In the release, Virginia Lt. Gov. Bill Bolling urged all Virginians to take the time to assemble household emergency plans and emergency kits.
A good way to start is by downloading the Red Cross free mobile app that provides information on disaster preparedness, Bolling said.
“Preparedness can make a critical difference in the outcome of emergency situations,” he said. “Do not delay in taking steps to better protect yourself and your loved ones.”
The city of Suffolk last put to use its emergency operations center at Fire and Rescue’s King’s Fork headquarters during 2011’s Hurricane Irene, Judkins said.
During such emergencies, the center allows the city to curate and disseminate information to help keep the public safe.
For officials like Judkins, complacency is a common enemy. “There’s a generation of people (in Suffolk) that really have no experience of a hurricane, unless they came here from a different area with more hurricanes,” he said.
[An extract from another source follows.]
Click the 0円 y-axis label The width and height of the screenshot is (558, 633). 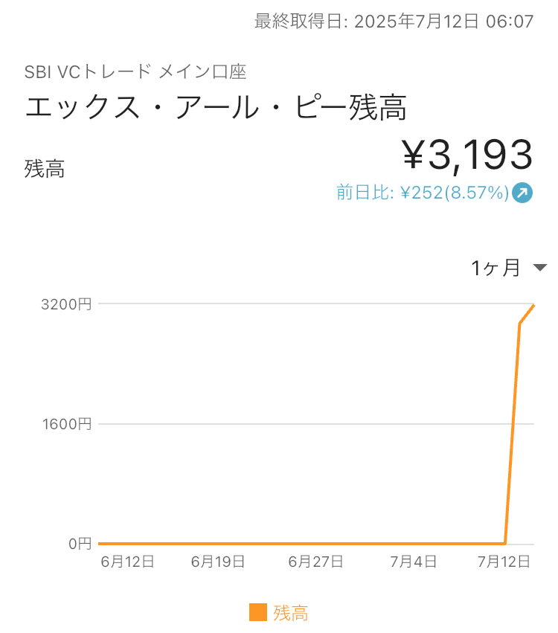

The city also prepares for other types of disasters, including earthquakes and terrorist attacks, but hurricanes still pose the greatest local risk, he said.
Judkins said flooding is the biggest risk to Suffolk associated with hurricanes, and he advised citizens to learn their own flood risk.
“Regardless of where you live in the city, you need to be aware what flooding conditions prevail in that area,” he said, adding his office can provide that information.
Household emergency plans — he referred to them as family communication plans — should consider the structural strength of the home, where the nearest public shelter is, and family or friends that can be called upon, Judkins said.
“It’s a working document at least reviewed once a year, or every time of implementation,” he said.